3. Dahulukan yang utama
Membuat skala prioritas merupakan asfek penting, kita memilah atas apa yang dipilih. Mengambil tindakan siap dengan segala bentuk konsekuensi yang akan diterimanya. Sebagai individu yang memiliki kehendak bebas, pertanggungjawaban tidak hanya terhadap diri sendiri, tetapi pada lingkungan karena manusia tidak pernah terlepas dari interaksi masyarakat sekitarnya. Dengan membuat skala prioritas hasilnya memenej diri menjadi efektif.

 

4. Berpikir menang
Tempatkan dalam isi kepala kita kata menang, konsep menang memotivasi untuk bisa mencapai kinerja yang optimal. Menang disini bukan karena kemandirian kita, tetapi saling ketergantungan (interdepency) yang memang mekanisme kerjanya selalu adanya kerjasama. Membuat kemenangan setara dengan kesuksesan yang dimiliki individu adalah untuk bersama. Filosofinya tidak ada kemenangan tanpa kemenangan sebelumnya. Menang merupakan perbaikan dari kekurangan. Hal ini menunjukkan apa yang dikerjakan dari setiap individu hasilnya sesuai apa yang diharapkan.

 

5. Berusaha mengerti terlebih dahulu, baru dimengerti
Kunci utama mengerti keluhan ataupun kritikan orang lain, menyajikannya bahwa yang berbicara itu adalah yang kita alami, dari sudut pandang yang sama. Tokoh diri yang menyusup melalui penjelmaan orang lain, akan membuat diri kita lebih sensitif, ingin diperhatikan, memancing emosi orang disekitarnya, yang berantusias dengan pengalaman yang kita alami, dan orang akan berempati. Dengan demikian memandang orang lain itu adalah kita, memudahkan langkah kita untuk mengerti terlebih dahulu tentang orang lain atau individu lainnya, sebelum kita ingin dimengerti oleh orang lain.

 

6. Wujudkan sinergi
Formulasikan kekurangan dan kelebihan menjadi suatu kesatuan yang saling meniadakan perbedaan, yang berpatokan pada satu tujuan. Munculkan kekuatan positif dengan berpikir positif, yang berdampak pada sikap dan perilaku yang positif pula. Sinergi awal dari mindset kita.
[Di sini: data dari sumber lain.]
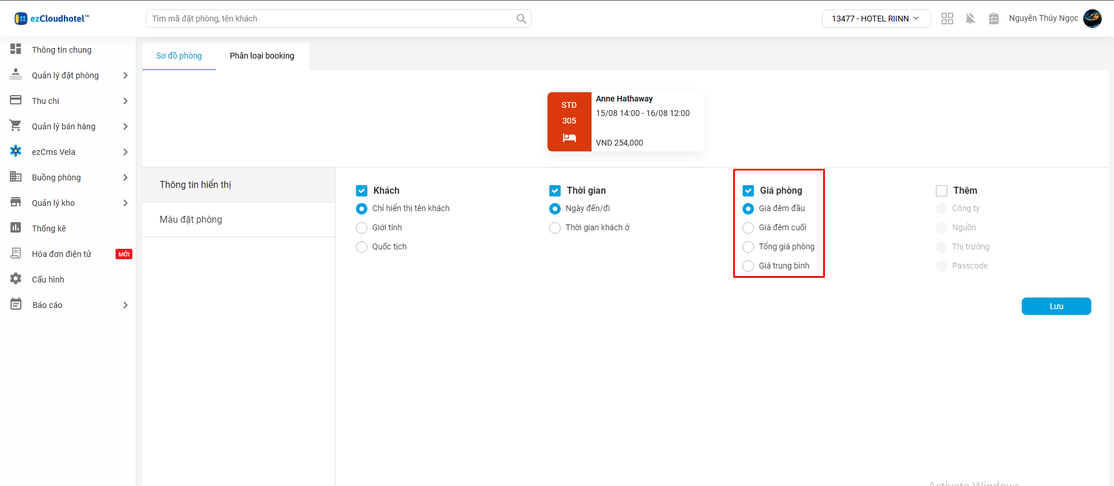Click the Hóa đơn điện tử icon

point(16,253)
Cara kerja sinergi sama seperti cara kerja organ tubuh.

 

7. Asahlah gergaji

Ada empat sisi dalam diri kita, yaitu fisik, spiritual, mental, sosial/emosional. Fisik dengan melakukan olahraga seimbang, periksakan badan secara berkla, penuhi gizi makanan seimbang, istirahatkan tubuh dengan waktu yang cukup. Spiritual, gunakan waktu ibadah dengan tepat, isilah bathin kita, hati kita dengan kekayaan hubungan kita dengan Sang Pencipta.apapun yang kita lakukan, bila kita memiliki hati penuh dengan spiritual, akan membawa kecerdasan emosional, pengendalian diri. Mental, sediakan waktu luang untuk berintropeksi atas segala bentuk kejadian yang dilewati, mengatur diri atau memenej diri terhadap suasana diluar yang diperkirakan. Sosial/emosional, perbanyaklah berinteraksi dengan berbagai kalangan individu, ikut aktif dalam kegiatan kemasyarakatan, hal-hal seperti ini membentuk kematangan sisi emosional kita, dan kita menjadi peka terhadap orang lain. Dengan apa yang telah penulis paparkan ini secara ringkas, hal ini dapat menjadi dorongan untuk dapat maju dan berkembang secara bersama, dengan saling mengeratkan satu sama lain dalam membentuk kerjasasama yang dibentuk dengan saling kepercayaan.

Rika Rachmawati, Dosen Fakultas Bisnis & Manajemen, dan peneliti di Universitas Widyatama.